— Видели ли вы свекра?
— Нет. В последний раз я его видела накануне, мы пили с ним послеобеденный кофе.
— А в день смерти вы его видели?
— Нет. Я, правда, ходила на его половину, Роджеру показалось, что он оставил там свою трубку — очень ценную вещь. Но, как выяснилось, он оставил ее на столике в коридоре, так что мне не пришлось беспокоить свекра. Он часто ложился около шести вздремнуть.
— Когда вы услыхали о том, что он заболел?
— Бренда прибежала и сказала. Примерно в половине седьмого.
Вопросы эти, как я знал, ничего не значили, но я видел, с каким пристальным вниманием изучает инспектор Тавернер эту женщину. Он задал ей несколько вопросов о характере ее работы в институте. Она объяснила, что работа связана с радиационным эффектом атомного распада.
— Значит, вы работаете над атомной бомбой?
— Нет, в моей работе нет ничего разрушительного. Институт проводит эксперименты по терапевтическому воздействию частиц на организм человека.

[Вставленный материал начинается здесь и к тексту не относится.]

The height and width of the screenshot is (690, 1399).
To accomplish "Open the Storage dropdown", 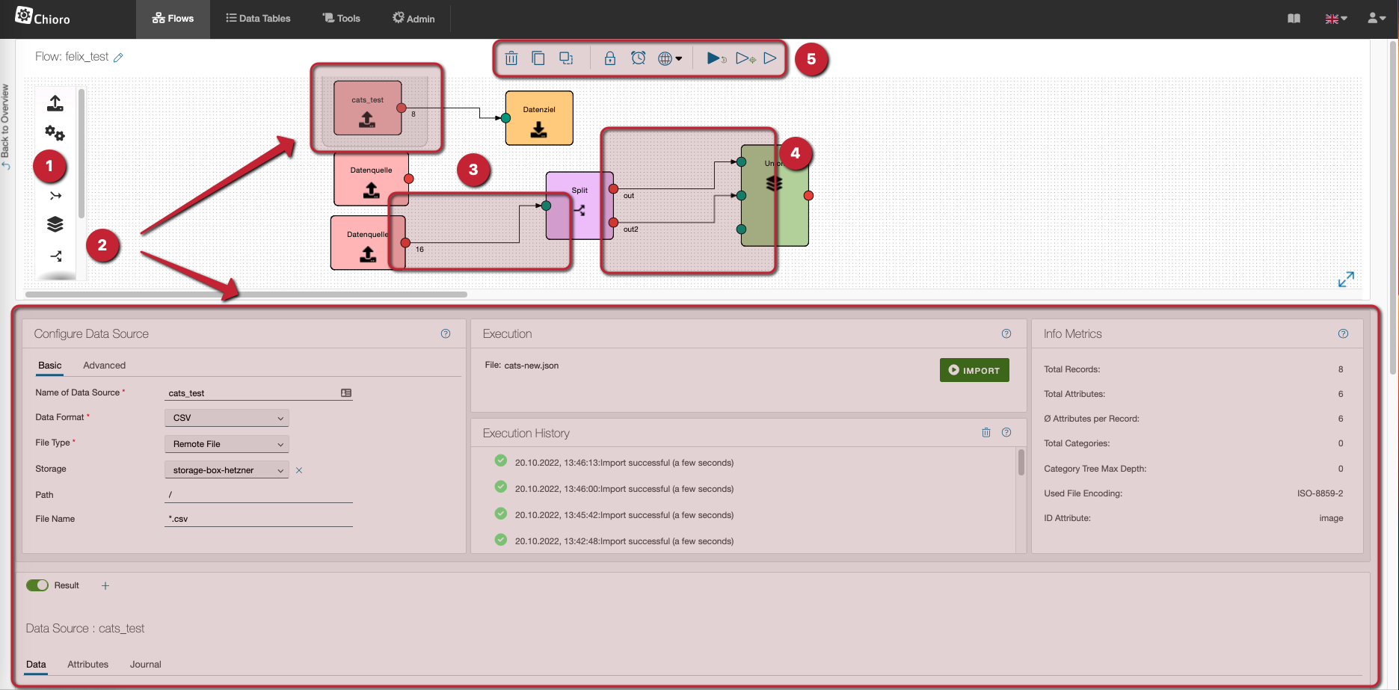I will click(227, 470).
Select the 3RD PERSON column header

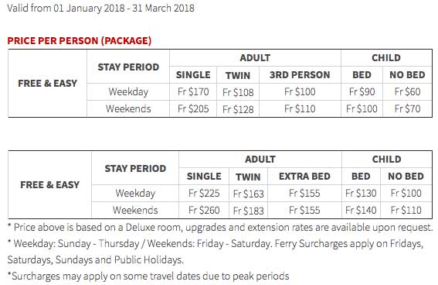click(300, 75)
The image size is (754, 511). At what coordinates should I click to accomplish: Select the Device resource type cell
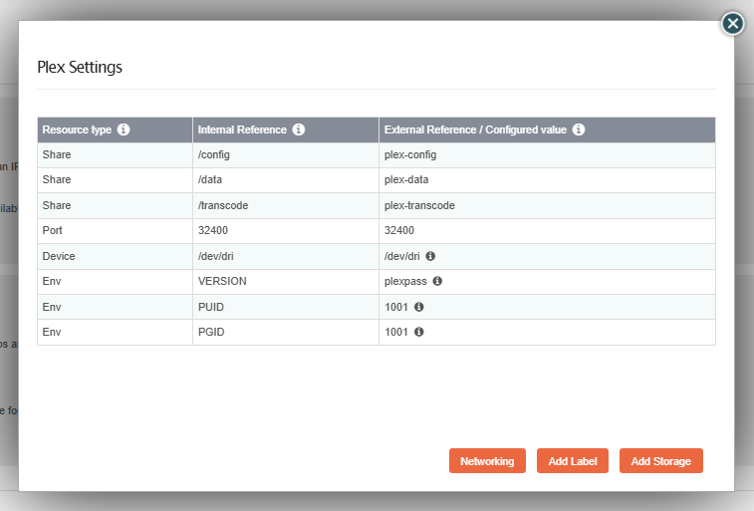click(x=58, y=256)
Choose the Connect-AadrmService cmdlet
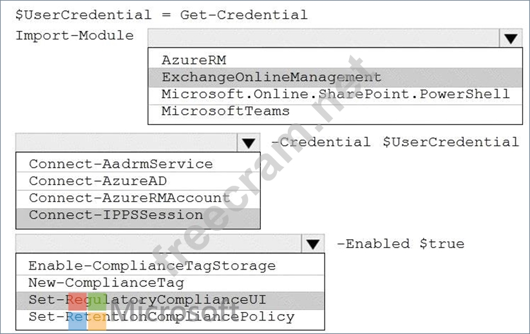The height and width of the screenshot is (334, 530). click(x=120, y=164)
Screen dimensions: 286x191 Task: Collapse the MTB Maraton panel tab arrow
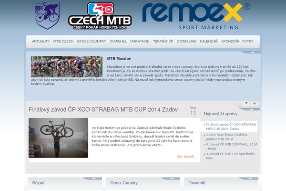coord(253,53)
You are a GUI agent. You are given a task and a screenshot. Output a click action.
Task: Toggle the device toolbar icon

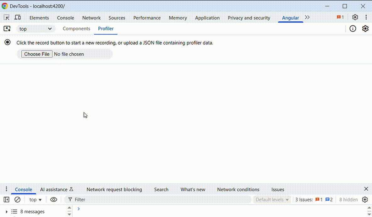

Тавернер наконец встал и изъявил желание познакомиться с этой частью дома. Она как будто слегка удивилась, но вполне охотно провела их по всей квартире. Спальня с двумя односпальными кроватями под белыми покрывалами и лишь самые необходимые туалетные принадлежности снова напомнили мне больницу или монашескую келью. Ванная тоже выглядела аскетично — не было тут ни роскошного оборудования, ни общепринятой коллекции косметики. Пустая кухня блистала чистотой и содержала лишь множество полезных приспособлений, экономящих хозяйский труд. Наконец мы подошли к двери, которую Клеменси отворила со словами: «Это личная комната мужа».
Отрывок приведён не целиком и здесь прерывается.